有限責任と無限責任のメリット・デメリット
会社形態によって有限責任と無限責任があるということをご紹介しましたが、ここでは、どういったメリット・デメリットがあるのかを探っていきます。
有限責任・無限責任のメリット・デメリット
有限責任のメリットは、出資した金額以上に責任が追及されないということです。最悪の場合でも出資した金額が戻ってこないということであれば、出資する側の心理としてはお金を出しやすいといえます。有限責任のデメリットは特にこれといったものはありません。
これに対して、無限責任にはメリットというほどのメリットはなく、事業が破綻した時のリスクが大きすぎるというデメリットがあります。
無限責任という会社形態が存在する理由
無限責任にはこれといったメリットがない上に大きなデメリットがあります。それにもかかわらず、合名会社・合資会社という無限責任の会社があるのはなぜでしょうか。
2019年のデータでいうと、新たに設立された会社のうち、株式会社と合同会社が99%以上で、合名会社・合資会社は1%にも満たない数です。

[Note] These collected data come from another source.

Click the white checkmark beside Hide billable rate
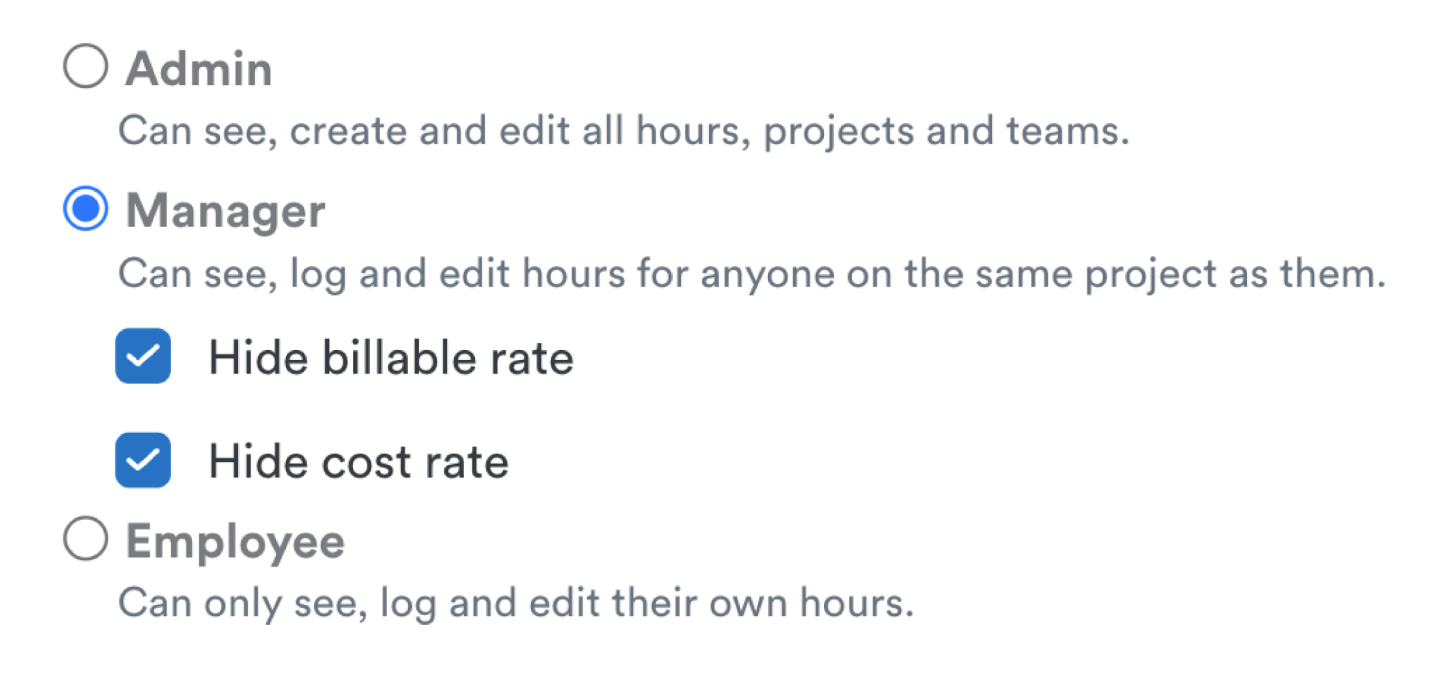Viewport: 1452px width, 700px height. click(x=143, y=356)
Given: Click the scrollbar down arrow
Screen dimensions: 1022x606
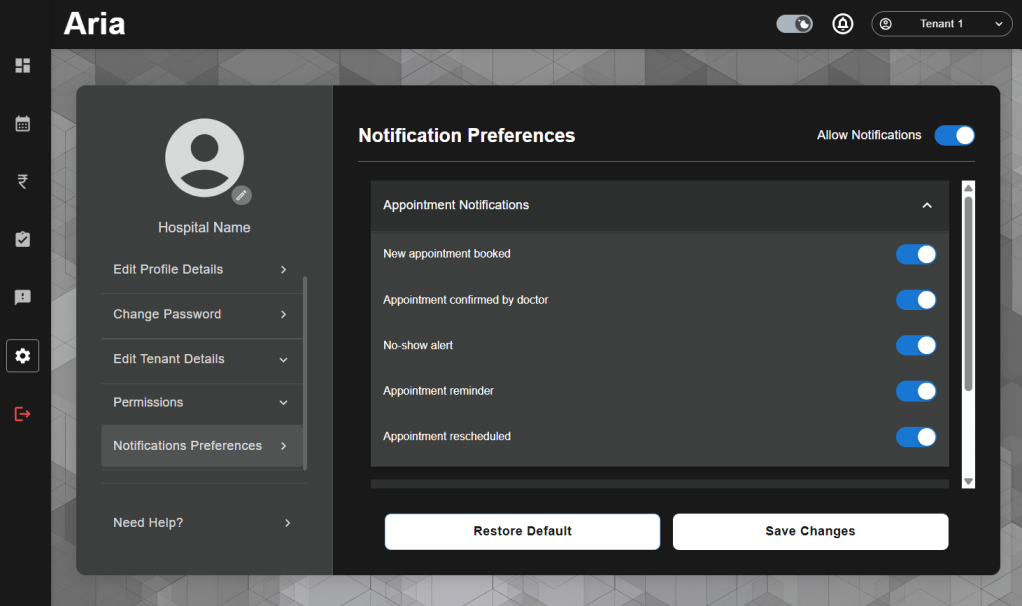Looking at the screenshot, I should coord(968,481).
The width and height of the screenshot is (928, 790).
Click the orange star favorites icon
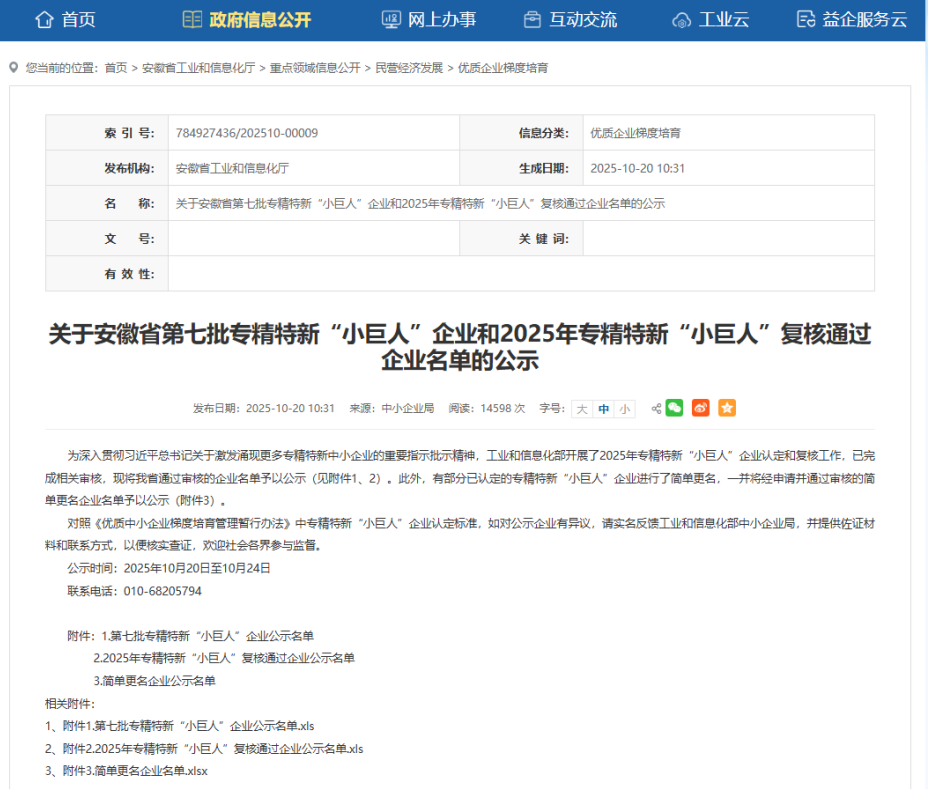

2006年の会社法の改正で最低資本金の制限もなくなり、会社設立のハードルが低くなりましたが、それまでは、株式会社ならば最低1000万円、有限会社ならば300万円の資本金を用意しなければなりませんでした。そこまでの資本金が用意できない場合には、合名会社・合資会社を設立するしかなかったのです。事業がうまくいっていればこれらを廃止する理由もないことから、現在もそのまま残っているということのようです。
中小企業の社長の責任はどこまでか
ここまで会社の責任について、ご説明してきました。ほとんどの会社は株式会社か合同会社ですので、社長の責任は出資した分だけと考えておけばいいのでしょうか。
中小企業の責任はどこまでかかるのか
日本の会社の99%以上は中小企業です。その多くは株式会社か合同会社ですのでこれらの会社において債務に対する社長の責任は出資金の範囲だとすれば、起業のリスクはそれほど大きくないといえます。
ところが実際の社会ではそうなっていません。事業がうまくいかず、融資の返済ができずに倒産後夜逃げしたというような話は聞いたことがあると思います。なぜそうした事態に陥ってしまうのでしょうか。
なぜ中小企業の社長は実質無限責任なのか
その理由は、中小企業の融資において多くのケースで、会社の信用だけでは融資できず、会社の実質的なオーナーである社長個人の連帯保証をつけることが条件になっているからです。会社が倒産して返済できなくなれば、連帯保証人の社長個人に返済義務が生じます。このため、中小企業の社長は実質無限責任といわれているのです。
まとめ
ここまで有限責任と無限責任についてご紹介してきました。
起業するほとんどの方は、会社形態として株式会社か合同会社を選ぶことと思いますが、中小企業の社長は実質無限責任という現実も知っておいたほうがいいでしょう。事業を行っていくうえでリスクはつきものですが、どこまでそのリスクをとることができるのか、判断が重要になってきます。この記事がその判断材料の一つになれば幸いです。